LACERDINHAS! A CAUSA DO NOSSO CHORO.

 

   Na minha cidade, Campo Grande, no Mato Grosso do Sul, a principal e a mais bela avenida tem o nome do presidente Afonso Pena.

     Ali há árvores imensas, figueiras, e, por curiosidade quanto à sua origem, saí vagando pela internet e me deparei com a reportagem da jornalista Paula Maciulevicius, no site do jornal eletrônico campo grande news, em 2013. 

     A história é interessante, foram pecuaristas do sul do Mato Grosso que, indo até a Índia em busca de gado zebu, para aprimorar nosso rebanho bovino, trouxeram as mudas das figueiras que chegaram à cidade nos vagões da Estrada de Ferro Noroeste do Brasil.

     Quando me dei por gente, elas já eram imensas, dando sombra e abrigando pássaros. A majestade dessas árvores é impressionante. Árvores são árvores, não carecem de adjetivos, não é mesmo?

     Eu era menino, sete ou oito anos, e as figueiras da Avenida Afonso Pena tornaram-se um estorvo. Uma praga nos invadiu. É que nas suas folhas abrigavam-se insetos voadores minúsculos, quase microscópicos, voando em nuvens escuras e, quando uma dessas nébulas negras envolvia um cidadão, menino ou velho, fechávamos os olhos o mais que podíamos.

     O tal inseto queimava como fogo, colocava o humano agredido para chorar por longo tempo, queimava a esclera, a conjuntiva e se enfiava pelos canais lacrimais, trazia as imagens do inferno e as lavas do Vesúvio sobre o pobre cidadão.

     O prefeito da cidade decidiu por uma solução radical: cortar as figueiras da Avenida Afonso Pena! E, de fato, começou a obra sinistra, decepando todas as figueiras acima do Obelisco. O povo reagiu, impediu o corte das árvores abaixo da rua José Antônio Pereira.

     O drama do lacerdinha continuava.

     Lacerdinha? Que raios de animal era esse?

     Simples, já disse, um inseto. O nome vinha do Carlos Lacerda.

     O tal Carlos Lacerda era um jornalista e político da UDN - União Democrática Nacional - a direita brasileira nas décadas de 50 e 60. Foi governador do Estado da Guanabara (hoje a capital do Rio de Janeiro), proprietário do jornal A Tribuna da Imprensa e fundador da Editora Nova Fronteira.

     Esse era seu lado bom! O ruim é que Lacerda tinha uma lingua e uma pena ferinas, terrível, destruía quem se lhe opusesse, com tinta e prensa.

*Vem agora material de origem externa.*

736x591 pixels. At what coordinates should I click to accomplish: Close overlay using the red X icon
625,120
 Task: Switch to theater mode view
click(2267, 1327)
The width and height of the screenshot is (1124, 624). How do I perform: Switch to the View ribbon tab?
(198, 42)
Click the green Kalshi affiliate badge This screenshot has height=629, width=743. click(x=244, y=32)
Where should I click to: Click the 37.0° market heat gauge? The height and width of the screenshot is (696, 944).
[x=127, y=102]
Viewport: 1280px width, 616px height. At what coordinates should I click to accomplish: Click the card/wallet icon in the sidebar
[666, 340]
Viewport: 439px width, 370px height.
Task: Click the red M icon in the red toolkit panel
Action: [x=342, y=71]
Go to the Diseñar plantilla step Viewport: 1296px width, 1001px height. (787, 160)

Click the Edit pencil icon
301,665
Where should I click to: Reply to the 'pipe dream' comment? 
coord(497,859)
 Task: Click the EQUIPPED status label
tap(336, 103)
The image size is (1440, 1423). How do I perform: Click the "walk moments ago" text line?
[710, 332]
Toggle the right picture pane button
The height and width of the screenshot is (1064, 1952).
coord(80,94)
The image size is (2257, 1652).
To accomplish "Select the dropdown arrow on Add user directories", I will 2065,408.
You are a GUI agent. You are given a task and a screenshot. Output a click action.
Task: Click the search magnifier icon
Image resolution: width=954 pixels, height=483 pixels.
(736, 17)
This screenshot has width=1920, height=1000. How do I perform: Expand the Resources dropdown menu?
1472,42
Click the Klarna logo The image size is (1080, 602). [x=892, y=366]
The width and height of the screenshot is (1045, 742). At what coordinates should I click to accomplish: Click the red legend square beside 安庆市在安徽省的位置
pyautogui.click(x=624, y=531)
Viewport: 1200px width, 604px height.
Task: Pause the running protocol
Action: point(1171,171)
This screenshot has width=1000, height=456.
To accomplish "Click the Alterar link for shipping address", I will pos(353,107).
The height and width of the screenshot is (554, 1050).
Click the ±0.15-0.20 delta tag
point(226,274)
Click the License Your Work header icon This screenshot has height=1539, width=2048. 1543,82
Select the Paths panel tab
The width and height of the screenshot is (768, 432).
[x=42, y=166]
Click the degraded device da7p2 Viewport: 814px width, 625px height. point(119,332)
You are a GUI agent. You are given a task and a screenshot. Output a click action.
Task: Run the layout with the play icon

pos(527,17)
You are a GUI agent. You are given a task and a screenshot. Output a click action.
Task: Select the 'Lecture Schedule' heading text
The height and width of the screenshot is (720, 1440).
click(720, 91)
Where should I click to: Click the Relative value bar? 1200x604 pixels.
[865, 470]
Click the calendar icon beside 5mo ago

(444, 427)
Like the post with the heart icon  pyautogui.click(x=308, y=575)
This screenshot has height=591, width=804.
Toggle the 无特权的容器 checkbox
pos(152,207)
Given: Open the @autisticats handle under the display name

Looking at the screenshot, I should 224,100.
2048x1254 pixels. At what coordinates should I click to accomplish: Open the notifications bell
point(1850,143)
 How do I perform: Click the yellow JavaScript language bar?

     Sua oposição histórica ao Presidente Getúlio Vargas levou o Seu Gegê ao suicídio. Foi pouco antes dessa tragédia que ele quase foi morto em um atentado na rua Toneleiros, no Rio de Janeiro, e, descobriu-se, o Anjo Negro de Getúlio, o chefe da segurança Gregório Fortunato, estava envolvido no crime.     

     Tudo bem, mas o que eu, um menino de oito anos de idade, livre, que andava pela Avenida descalço, sem camisa, queimado do sol; o que eu tinha a ver com Carlos Lacerda? Nada, não tinha nada a ver, mas a disgrama do lacerdinha tinha.

     Nas minhas andanças infantis, atrás das mangas maduras, brincando com as formigas cabeçudas, eu acabava tendo uma relação estreita com o medonho Carlos Lacerda: eu chorava o choro do Getúlio quando encontrava as miríades daquele bichinho desprezível.

     Assim como o Lacerda teve seu fim e, cassado pelos militares, escafedeu-se da cena política do país, também os lacerdinhas, sem que eu saiba como, sumiram da minha vida e da cidade.